This week's Flickr set isn't about collecting eye candy as much as it is about finding inspiration. We're book-nutz over here at Bespoke and while we don't spend nearly enough time writing about reading, we do spend a fair amount of that time thinking about it, talking about it, and most often, bitching about the fact that there's never enough time to read everything on our respective lists. Collectively, we do count our lucky stars for the independent booksellers — from the colossal Powell's to the tiny Armchair Books, Annie Bloom's or Bearly Read Books — that seem to thrive in our little city. And the library system is quite good, as well. You could say it's part of our humble identity, but this isn't about us.
KentLyons, the young graphic design concern in London, has posted this set to display the various applications of Get London Reading, a program encouraging the city's residents "to make more time for books in their busy days." An admirable call to action given this period in history which seems to better promote Web surfing or channel changing over page-turning.

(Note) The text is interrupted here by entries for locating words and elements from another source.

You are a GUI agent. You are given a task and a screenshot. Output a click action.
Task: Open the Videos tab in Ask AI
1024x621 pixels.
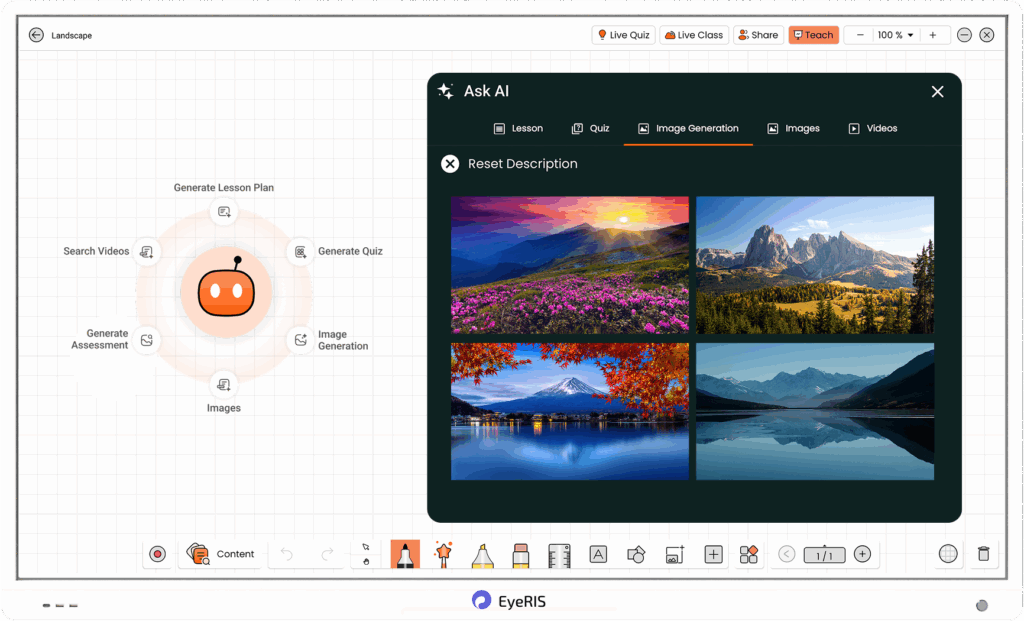click(873, 128)
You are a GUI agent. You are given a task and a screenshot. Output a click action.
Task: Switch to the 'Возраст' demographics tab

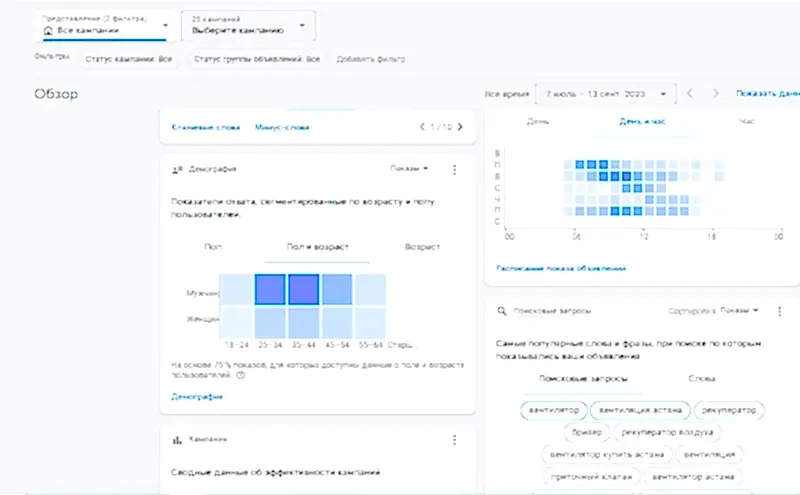422,247
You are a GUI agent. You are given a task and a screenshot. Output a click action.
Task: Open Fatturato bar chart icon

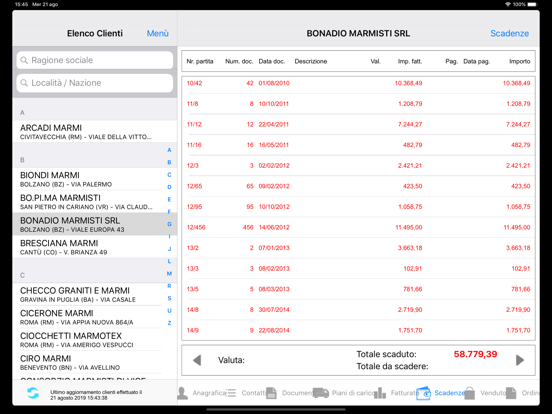coord(380,393)
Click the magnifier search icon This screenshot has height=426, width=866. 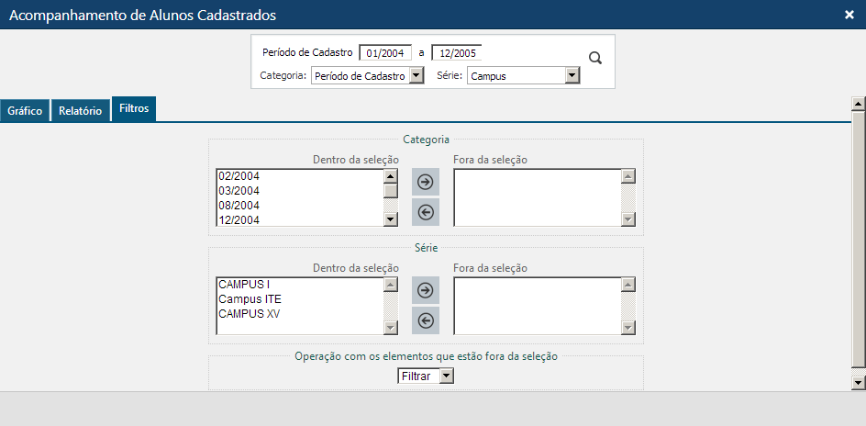pyautogui.click(x=595, y=58)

This year's campaign, sponsored by Booktrust (having already run its short course; 24 March to 16 April, 2008), featured some deliciously erudite guerilla tactics. In addition to the artfully-crafted stencil project, Get London Reading also offers The Rough Guide to London by the Book, a companion directory as illustrated through the writers (and their writing) with maps to contextualize four hundred historical volumes, set in, or about, The Big Smoke.
And with that, I have only one simple question: why are we not employing these forms of literary awareness in every single one of our American cities? The horror, the horror.